**Reading passage:**
((

It almost looks as if Matthew has made Jesus here an example of the very defiling language that Jesus himself has just condemned at the beginning of our lesson. “What comes out of the mouth proceeds from the heart, and that is what defiles,” he cries. “For out of the heart come evil intentions, murder … false witness, slander.” Jesus certainly shares our common humanity with the drive to exclude, lodged within his own heart.
While we might be shocked at Jesus’ language and at his all too human reaction, the twist in today’s lesson is that it is the faithfulness in the heart of the Gentile woman that brings grace to the situation, even enlarging Jesus’ heart and mission. Because of her faith, Jesus learns and grows. What is it exactly, in the woman’s petition, that is able to breach the boundaries that Jesus sets on his mission? What is it in her that so effectively pierces the barriers that we human beings set up between us and those who are different?
Professor Karoline Lewis names all kinds of possibilities: Is it the Gentile woman’s persistence? Her determination not to give up despite the disciples’ rejection and Jesus’ ugly words? Is it that she honestly admits her need before the Lord, kneeling down and humbly pleading, “Kyrie Eleison,” “Lord have mercy?” Is it that she recognizes that Jesus is Lord and God and believes that he can heal her daughter? Is it that she is clever with her words and able to turn Jesus’ insult to win her argument? Is it because she is willing to move past the boundaries that we human beings place on others and on ourselves?[1] The Gentile woman’s faith is probably made up of all of these things, but one thing stands out to me: her lack of fear.
Just last week, we heard Jesus upbraid Peter for his “little faith,” as his fear got the better of him in his attempt to cross the waves to come to Jesus. Remember? It was the blowing winds, those turbulent winds of the world, that unnerved him, and he stumbled. He lost his focus on Jesus, and he sank. The Gentile woman in today’s story, however, is somehow able to push aside her fear. She must have been afraid. Afraid that her daughter would soon die or go mad. Afraid of the hostile disciples and their strange language, clothing, and religion. Afraid of the power and the hostility that she senses in Jesus himself. Crossing the no-man’s-land between unfriendly cultures and separate religions, she must have felt as vulnerable as Peter treading across those waves. She must have felt as battered as Peter by the hostile winds of the world around her. And yet, intently clinging to Jesus as the only hope for her daughter, she is somehow able to push through her fear. “Woman, great is your faith,” Jesus says to her. “Let it be done for you as you wish.” Unlike Peter, the Gentile woman does not sink.
Whenever I think about the faith of people like today’s Canaanite woman, or about the faith of those who defied the Nazi’s in World War II, or about the faith of the Christians in Iraq today who face exile and death rather than abjure their beliefs, I tend to hold my own faith up in limp comparison. “I would be afraid to do that,” I shrug sadly. I tend to forget that courage is not lack of fear. It is acting in spite of fear. The point of today’s lesson is not to start us picking at our own “little faith.” I believe that the point of today’s lesson is to fill us with the courage to venture, ourselves, across the scary, windy seas that divide neighbors not just around the world, but right here in our own community. As the Gentile woman transforms Jesus, she can transform us, as well.

))

**Collected material:**
((

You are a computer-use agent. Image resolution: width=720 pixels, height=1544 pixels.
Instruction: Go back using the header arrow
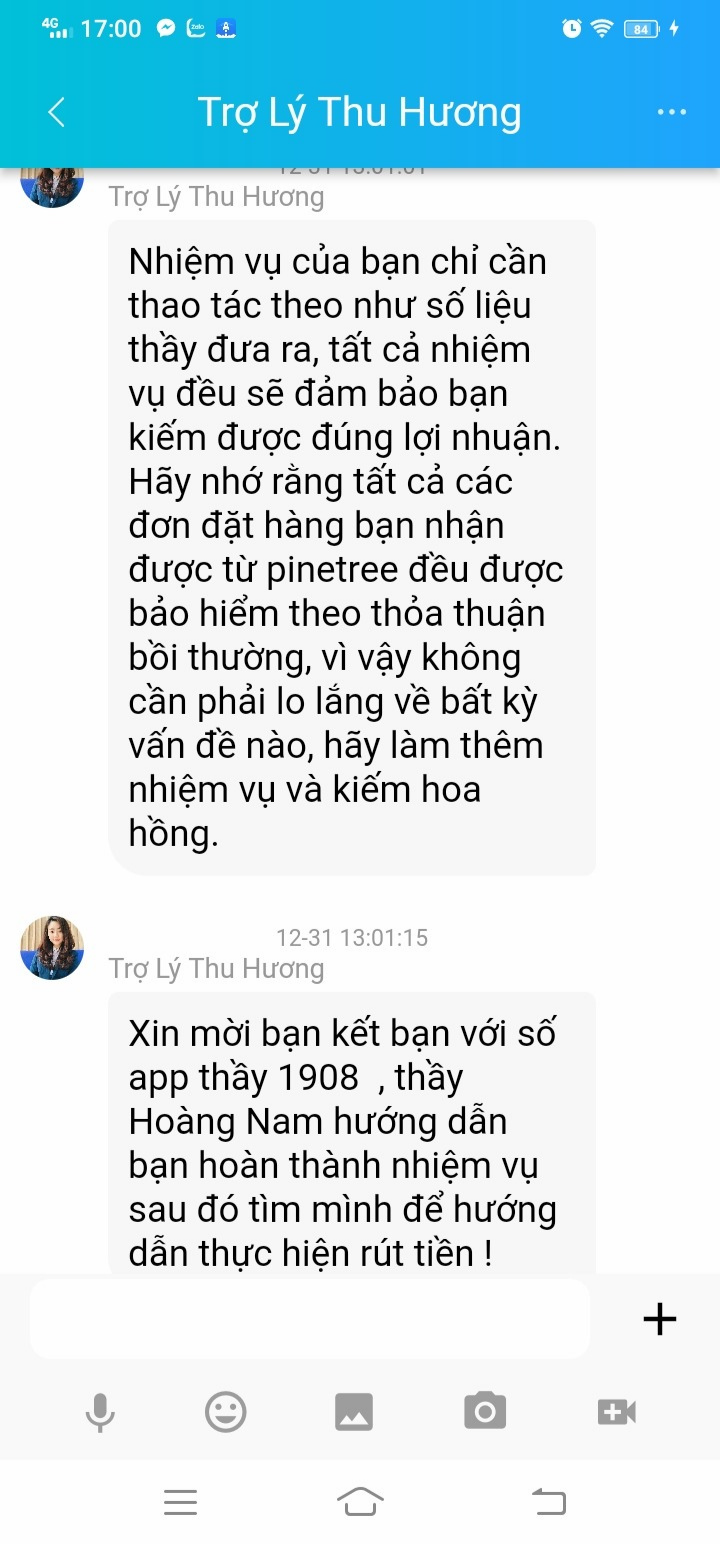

))

**Prompt 1:** Please quote the sermon word for word, starting at "While we might" and ending at "who are different?".
**Prompt 2:** List each thing the sermon says the Gentile woman must have been afraid of.

**Answer 1:**
While we might be shocked at Jesus’ language and at his all too human reaction, the twist in today’s lesson is that it is the faithfulness in the heart of the Gentile woman that brings grace to the situation, even enlarging Jesus’ heart and mission. Because of her faith, Jesus learns and grows. What is it exactly, in the woman’s petition, that is able to breach the boundaries that Jesus sets on his mission? What is it in her that so effectively pierces the barriers that we human beings set up between us and those who are different?

**Answer 2:**
- That her daughter would soon die or go mad
- The hostile disciples and their strange language, clothing, and religion
- The power and the hostility that she senses in Jesus himself